- ABOUT THIS EXERCISE:
Please output the entries below without altering a single character.

- INFORMATION GIVEN:

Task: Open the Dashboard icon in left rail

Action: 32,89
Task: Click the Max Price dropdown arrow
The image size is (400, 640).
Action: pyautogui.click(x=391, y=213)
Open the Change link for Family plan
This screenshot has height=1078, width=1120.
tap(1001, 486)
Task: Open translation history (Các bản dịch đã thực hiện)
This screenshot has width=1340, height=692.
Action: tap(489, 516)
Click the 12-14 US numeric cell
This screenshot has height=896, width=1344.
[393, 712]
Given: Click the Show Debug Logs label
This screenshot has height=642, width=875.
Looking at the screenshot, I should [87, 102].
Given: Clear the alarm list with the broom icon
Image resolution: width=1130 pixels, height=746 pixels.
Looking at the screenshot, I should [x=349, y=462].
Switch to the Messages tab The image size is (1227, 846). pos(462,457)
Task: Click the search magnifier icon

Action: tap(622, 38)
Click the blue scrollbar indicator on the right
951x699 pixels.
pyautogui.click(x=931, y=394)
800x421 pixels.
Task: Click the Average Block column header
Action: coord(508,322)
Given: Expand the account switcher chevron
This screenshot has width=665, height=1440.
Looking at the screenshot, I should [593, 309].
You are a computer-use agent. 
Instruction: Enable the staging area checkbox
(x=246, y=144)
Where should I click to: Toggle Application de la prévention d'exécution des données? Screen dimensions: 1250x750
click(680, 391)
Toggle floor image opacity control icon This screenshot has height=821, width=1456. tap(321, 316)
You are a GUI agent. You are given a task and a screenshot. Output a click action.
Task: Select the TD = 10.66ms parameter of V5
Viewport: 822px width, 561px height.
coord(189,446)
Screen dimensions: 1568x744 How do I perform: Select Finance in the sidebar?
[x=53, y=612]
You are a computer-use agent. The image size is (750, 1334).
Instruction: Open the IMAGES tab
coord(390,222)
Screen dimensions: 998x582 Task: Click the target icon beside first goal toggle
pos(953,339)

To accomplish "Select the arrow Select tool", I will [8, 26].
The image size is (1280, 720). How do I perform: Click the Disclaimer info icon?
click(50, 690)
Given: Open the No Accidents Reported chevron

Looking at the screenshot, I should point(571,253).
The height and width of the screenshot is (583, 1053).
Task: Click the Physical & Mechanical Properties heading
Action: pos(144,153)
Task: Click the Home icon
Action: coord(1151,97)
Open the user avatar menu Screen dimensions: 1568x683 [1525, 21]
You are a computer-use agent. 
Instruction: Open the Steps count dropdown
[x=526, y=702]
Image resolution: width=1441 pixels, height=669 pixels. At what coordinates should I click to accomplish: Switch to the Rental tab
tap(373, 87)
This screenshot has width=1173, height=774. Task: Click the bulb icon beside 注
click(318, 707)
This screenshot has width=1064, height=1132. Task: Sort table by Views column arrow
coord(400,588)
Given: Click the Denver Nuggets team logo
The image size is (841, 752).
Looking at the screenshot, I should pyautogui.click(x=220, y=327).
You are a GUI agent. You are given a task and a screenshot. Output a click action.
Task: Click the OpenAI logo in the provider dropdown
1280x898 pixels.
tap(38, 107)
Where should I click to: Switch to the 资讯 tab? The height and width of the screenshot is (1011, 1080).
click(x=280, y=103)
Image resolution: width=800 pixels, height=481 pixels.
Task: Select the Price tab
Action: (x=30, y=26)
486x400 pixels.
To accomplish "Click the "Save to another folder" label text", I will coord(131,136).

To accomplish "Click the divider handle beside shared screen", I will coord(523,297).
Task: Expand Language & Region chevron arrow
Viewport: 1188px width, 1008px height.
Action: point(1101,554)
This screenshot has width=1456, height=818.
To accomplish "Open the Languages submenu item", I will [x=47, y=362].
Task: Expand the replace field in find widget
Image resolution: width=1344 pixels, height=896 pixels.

- SOLUTION:
Task: Open the Dashboard icon in left rail

Action: 32,89
Task: Click the Max Price dropdown arrow
The image size is (400, 640).
Action: pyautogui.click(x=391, y=213)
Open the Change link for Family plan
This screenshot has height=1078, width=1120.
tap(1001, 486)
Task: Open translation history (Các bản dịch đã thực hiện)
This screenshot has width=1340, height=692.
Action: tap(489, 516)
Click the 12-14 US numeric cell
This screenshot has height=896, width=1344.
[393, 712]
Given: Click the Show Debug Logs label
This screenshot has height=642, width=875.
Looking at the screenshot, I should [87, 102].
Given: Clear the alarm list with the broom icon
Image resolution: width=1130 pixels, height=746 pixels.
Looking at the screenshot, I should [x=349, y=462].
Switch to the Messages tab The image size is (1227, 846). pos(462,457)
Task: Click the search magnifier icon

Action: tap(622, 38)
Click the blue scrollbar indicator on the right
951x699 pixels.
pyautogui.click(x=931, y=394)
800x421 pixels.
Task: Click the Average Block column header
Action: coord(508,322)
Given: Expand the account switcher chevron
This screenshot has width=665, height=1440.
Looking at the screenshot, I should [593, 309].
You are a computer-use agent. 
Instruction: Enable the staging area checkbox
(x=246, y=144)
Where should I click to: Toggle Application de la prévention d'exécution des données? Screen dimensions: 1250x750
click(680, 391)
Toggle floor image opacity control icon This screenshot has height=821, width=1456. tap(321, 316)
You are a GUI agent. You are given a task and a screenshot. Output a click action.
Task: Select the TD = 10.66ms parameter of V5
Viewport: 822px width, 561px height.
coord(189,446)
Screen dimensions: 1568x744 How do I perform: Select Finance in the sidebar?
[x=53, y=612]
You are a computer-use agent. The image size is (750, 1334).
Instruction: Open the IMAGES tab
coord(390,222)
Screen dimensions: 998x582 Task: Click the target icon beside first goal toggle
pos(953,339)

To accomplish "Select the arrow Select tool", I will [8, 26].
The image size is (1280, 720). How do I perform: Click the Disclaimer info icon?
click(50, 690)
Given: Open the No Accidents Reported chevron

Looking at the screenshot, I should point(571,253).
The height and width of the screenshot is (583, 1053).
Task: Click the Physical & Mechanical Properties heading
Action: pos(144,153)
Task: Click the Home icon
Action: coord(1151,97)
Open the user avatar menu Screen dimensions: 1568x683 [1525, 21]
You are a computer-use agent. 
Instruction: Open the Steps count dropdown
[x=526, y=702]
Image resolution: width=1441 pixels, height=669 pixels. At what coordinates should I click to accomplish: Switch to the Rental tab
tap(373, 87)
This screenshot has width=1173, height=774. Task: Click the bulb icon beside 注
click(318, 707)
This screenshot has width=1064, height=1132. Task: Sort table by Views column arrow
coord(400,588)
Given: Click the Denver Nuggets team logo
The image size is (841, 752).
Looking at the screenshot, I should pyautogui.click(x=220, y=327).
You are a GUI agent. You are given a task and a screenshot. Output a click action.
Task: Click the OpenAI logo in the provider dropdown
1280x898 pixels.
tap(38, 107)
Where should I click to: Switch to the 资讯 tab? The height and width of the screenshot is (1011, 1080).
click(x=280, y=103)
Image resolution: width=800 pixels, height=481 pixels.
Task: Select the Price tab
Action: (x=30, y=26)
486x400 pixels.
To accomplish "Click the "Save to another folder" label text", I will coord(131,136).

To accomplish "Click the divider handle beside shared screen", I will coord(523,297).
Task: Expand Language & Region chevron arrow
Viewport: 1188px width, 1008px height.
Action: point(1101,554)
This screenshot has width=1456, height=818.
To accomplish "Open the Languages submenu item", I will [x=47, y=362].
Task: Expand the replace field in find widget
Image resolution: width=1344 pixels, height=896 pixels.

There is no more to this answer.